(Stored entries)

»»

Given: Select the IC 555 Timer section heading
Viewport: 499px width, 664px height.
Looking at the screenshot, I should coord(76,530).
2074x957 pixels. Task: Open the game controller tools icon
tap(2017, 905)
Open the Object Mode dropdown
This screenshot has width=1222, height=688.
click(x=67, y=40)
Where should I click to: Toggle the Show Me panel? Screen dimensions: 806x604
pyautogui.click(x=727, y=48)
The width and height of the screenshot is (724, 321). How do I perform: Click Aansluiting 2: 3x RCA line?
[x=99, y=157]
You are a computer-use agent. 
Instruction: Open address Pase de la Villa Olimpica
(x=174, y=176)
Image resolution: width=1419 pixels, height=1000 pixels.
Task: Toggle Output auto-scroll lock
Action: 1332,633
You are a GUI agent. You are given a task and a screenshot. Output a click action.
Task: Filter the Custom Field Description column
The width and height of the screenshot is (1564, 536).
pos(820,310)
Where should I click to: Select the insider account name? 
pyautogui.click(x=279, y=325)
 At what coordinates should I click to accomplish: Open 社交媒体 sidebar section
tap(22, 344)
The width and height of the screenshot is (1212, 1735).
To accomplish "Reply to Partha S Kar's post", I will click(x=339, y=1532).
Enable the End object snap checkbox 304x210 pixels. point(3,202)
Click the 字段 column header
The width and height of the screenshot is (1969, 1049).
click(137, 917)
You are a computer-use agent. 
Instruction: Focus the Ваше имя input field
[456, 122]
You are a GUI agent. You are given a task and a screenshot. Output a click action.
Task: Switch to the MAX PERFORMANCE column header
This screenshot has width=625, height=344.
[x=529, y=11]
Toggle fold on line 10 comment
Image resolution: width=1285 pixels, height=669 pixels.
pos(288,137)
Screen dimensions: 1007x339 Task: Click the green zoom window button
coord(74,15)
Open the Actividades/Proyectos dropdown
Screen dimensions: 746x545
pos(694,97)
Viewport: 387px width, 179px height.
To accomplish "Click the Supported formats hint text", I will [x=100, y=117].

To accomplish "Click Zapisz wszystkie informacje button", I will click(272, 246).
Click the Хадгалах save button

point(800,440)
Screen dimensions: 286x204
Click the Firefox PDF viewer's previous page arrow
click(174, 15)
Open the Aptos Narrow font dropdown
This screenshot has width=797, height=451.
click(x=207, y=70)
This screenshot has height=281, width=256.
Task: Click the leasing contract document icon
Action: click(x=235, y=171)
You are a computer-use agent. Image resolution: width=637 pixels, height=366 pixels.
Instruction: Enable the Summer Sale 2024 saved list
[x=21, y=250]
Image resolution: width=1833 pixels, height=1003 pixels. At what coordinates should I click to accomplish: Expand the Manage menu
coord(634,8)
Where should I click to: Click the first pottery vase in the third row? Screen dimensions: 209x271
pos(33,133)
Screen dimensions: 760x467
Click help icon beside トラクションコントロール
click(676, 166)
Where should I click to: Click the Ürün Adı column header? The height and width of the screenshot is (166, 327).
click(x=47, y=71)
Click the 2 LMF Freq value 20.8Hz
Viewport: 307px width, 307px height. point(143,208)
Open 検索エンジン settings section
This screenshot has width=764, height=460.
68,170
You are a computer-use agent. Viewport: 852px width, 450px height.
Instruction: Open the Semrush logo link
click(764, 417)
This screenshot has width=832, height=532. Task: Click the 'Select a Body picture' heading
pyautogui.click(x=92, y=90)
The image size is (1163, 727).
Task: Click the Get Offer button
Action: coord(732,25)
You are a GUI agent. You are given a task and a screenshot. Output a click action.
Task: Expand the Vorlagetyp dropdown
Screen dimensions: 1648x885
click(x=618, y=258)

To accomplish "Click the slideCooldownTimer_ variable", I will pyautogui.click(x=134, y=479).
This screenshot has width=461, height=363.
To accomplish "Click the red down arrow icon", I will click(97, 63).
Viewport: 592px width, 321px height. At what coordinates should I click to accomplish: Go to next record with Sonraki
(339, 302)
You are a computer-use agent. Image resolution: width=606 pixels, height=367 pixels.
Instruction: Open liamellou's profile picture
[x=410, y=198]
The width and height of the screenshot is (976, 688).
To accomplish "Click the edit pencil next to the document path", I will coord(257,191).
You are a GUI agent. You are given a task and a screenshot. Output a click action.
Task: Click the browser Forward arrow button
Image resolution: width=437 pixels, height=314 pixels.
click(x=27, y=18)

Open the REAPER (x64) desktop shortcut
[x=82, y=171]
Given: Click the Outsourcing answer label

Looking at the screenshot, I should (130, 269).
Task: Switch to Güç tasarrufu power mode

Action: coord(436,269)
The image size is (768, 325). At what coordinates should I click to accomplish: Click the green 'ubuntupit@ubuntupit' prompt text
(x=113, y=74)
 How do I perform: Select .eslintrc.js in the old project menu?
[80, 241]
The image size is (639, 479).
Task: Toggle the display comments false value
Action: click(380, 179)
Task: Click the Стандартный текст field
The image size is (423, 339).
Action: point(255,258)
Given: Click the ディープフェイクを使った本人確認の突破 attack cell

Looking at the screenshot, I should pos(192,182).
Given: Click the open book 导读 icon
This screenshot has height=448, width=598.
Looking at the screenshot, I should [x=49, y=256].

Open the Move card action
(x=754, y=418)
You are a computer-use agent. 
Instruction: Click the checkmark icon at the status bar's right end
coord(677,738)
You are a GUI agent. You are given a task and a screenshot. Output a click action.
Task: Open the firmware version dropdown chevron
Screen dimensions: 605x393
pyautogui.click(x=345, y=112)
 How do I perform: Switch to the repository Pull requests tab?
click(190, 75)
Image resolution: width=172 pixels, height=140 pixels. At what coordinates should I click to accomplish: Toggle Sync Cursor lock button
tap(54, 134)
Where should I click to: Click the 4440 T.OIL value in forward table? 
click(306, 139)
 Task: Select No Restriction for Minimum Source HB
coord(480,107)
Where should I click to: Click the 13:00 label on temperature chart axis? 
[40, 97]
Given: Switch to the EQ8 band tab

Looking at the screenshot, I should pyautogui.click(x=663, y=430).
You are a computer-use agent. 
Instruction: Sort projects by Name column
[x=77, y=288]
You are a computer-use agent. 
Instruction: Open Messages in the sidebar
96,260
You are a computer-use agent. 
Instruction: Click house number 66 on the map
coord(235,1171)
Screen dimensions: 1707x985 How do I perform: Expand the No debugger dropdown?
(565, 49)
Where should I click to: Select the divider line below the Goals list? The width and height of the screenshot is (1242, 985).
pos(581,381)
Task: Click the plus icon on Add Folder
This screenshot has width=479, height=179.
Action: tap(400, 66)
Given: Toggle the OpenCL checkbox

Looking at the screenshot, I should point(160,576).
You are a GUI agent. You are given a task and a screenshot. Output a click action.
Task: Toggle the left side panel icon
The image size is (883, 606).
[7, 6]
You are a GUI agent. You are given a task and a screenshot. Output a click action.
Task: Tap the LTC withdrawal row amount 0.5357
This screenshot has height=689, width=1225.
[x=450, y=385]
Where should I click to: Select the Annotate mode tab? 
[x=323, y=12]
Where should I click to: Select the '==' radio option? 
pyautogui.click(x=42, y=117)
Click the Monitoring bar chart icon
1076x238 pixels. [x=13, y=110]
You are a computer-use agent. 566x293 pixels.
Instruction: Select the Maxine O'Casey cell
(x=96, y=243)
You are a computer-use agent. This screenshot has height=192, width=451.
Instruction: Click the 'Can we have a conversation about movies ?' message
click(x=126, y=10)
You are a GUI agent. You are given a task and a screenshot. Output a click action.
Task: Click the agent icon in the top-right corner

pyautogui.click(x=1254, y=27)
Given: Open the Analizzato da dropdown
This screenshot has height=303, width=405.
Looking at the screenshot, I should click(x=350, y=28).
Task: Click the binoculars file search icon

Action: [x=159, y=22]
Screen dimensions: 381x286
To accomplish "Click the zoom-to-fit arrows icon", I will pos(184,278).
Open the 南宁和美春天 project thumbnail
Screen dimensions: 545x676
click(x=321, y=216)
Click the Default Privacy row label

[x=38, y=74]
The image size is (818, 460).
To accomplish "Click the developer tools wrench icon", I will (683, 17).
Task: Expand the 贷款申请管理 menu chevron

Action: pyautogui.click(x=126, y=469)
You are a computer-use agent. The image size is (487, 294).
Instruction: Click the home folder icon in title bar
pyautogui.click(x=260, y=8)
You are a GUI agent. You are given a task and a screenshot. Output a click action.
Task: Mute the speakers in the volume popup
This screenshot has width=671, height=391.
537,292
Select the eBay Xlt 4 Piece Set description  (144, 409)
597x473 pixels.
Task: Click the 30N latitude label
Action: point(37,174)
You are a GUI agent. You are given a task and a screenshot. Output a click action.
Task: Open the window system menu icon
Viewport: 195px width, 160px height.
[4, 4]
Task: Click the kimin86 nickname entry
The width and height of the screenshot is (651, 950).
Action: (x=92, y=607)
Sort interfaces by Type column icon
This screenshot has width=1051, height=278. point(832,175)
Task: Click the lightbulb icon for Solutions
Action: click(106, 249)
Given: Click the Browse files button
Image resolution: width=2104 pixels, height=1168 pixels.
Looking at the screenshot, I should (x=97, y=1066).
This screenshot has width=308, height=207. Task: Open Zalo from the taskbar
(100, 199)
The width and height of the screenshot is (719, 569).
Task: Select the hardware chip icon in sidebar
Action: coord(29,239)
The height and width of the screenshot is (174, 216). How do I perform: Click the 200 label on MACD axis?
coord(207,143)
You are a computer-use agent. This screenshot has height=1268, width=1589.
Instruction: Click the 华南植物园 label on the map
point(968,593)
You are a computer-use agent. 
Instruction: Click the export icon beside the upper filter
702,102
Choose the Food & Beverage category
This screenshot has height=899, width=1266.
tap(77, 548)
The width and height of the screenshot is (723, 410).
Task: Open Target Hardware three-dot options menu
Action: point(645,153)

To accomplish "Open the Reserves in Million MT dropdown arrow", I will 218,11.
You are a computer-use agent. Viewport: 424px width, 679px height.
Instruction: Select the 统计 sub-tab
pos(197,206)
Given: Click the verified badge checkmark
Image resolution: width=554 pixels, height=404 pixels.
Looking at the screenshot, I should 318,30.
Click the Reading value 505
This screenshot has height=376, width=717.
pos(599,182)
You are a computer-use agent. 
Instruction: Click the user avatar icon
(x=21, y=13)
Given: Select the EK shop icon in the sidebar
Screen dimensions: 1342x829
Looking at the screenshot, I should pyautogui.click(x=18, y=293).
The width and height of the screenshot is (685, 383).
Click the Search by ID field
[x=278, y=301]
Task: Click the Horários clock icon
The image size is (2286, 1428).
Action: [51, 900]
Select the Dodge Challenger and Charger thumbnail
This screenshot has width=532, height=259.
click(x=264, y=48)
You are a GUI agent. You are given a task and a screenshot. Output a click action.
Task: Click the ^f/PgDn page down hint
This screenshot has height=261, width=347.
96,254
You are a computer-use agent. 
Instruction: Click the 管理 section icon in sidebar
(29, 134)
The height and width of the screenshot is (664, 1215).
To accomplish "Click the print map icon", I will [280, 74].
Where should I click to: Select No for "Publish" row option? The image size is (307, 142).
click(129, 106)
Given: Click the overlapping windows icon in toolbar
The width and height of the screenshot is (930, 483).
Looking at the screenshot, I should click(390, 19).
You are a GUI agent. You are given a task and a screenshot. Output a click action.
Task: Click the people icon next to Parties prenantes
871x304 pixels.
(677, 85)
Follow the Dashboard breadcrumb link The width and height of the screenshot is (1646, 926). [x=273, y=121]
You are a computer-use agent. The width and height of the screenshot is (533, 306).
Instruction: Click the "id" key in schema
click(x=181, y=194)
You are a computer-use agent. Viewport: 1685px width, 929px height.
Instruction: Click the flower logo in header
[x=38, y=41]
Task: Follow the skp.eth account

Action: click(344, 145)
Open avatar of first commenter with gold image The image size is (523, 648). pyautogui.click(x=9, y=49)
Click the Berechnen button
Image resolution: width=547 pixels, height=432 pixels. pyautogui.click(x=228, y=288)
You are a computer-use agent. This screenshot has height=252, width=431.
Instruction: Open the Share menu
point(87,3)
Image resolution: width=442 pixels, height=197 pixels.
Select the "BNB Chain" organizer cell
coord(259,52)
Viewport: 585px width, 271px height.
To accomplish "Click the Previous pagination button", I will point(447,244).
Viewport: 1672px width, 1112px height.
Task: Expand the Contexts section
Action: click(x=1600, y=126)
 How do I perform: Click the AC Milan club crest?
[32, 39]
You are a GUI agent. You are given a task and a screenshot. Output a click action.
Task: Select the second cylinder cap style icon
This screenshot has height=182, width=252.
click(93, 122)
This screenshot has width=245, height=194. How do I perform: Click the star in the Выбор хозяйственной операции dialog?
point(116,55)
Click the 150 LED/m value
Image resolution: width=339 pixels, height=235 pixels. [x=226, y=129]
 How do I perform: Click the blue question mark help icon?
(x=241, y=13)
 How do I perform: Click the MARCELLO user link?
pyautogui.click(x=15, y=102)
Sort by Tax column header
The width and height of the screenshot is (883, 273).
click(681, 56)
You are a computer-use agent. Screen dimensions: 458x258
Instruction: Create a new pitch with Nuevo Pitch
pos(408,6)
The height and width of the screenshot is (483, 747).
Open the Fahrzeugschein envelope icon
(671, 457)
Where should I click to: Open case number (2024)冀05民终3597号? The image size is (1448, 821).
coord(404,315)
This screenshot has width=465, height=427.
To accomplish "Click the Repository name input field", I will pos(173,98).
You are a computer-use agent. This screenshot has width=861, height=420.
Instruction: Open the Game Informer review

««

Your goal: Quote the lines from the beginning through the line containing "click(x=67, y=40)", both ends included, reproducing each one without any change.

Correct output:
Given: Select the IC 555 Timer section heading
Viewport: 499px width, 664px height.
Looking at the screenshot, I should coord(76,530).
2074x957 pixels. Task: Open the game controller tools icon
tap(2017, 905)
Open the Object Mode dropdown
This screenshot has width=1222, height=688.
click(x=67, y=40)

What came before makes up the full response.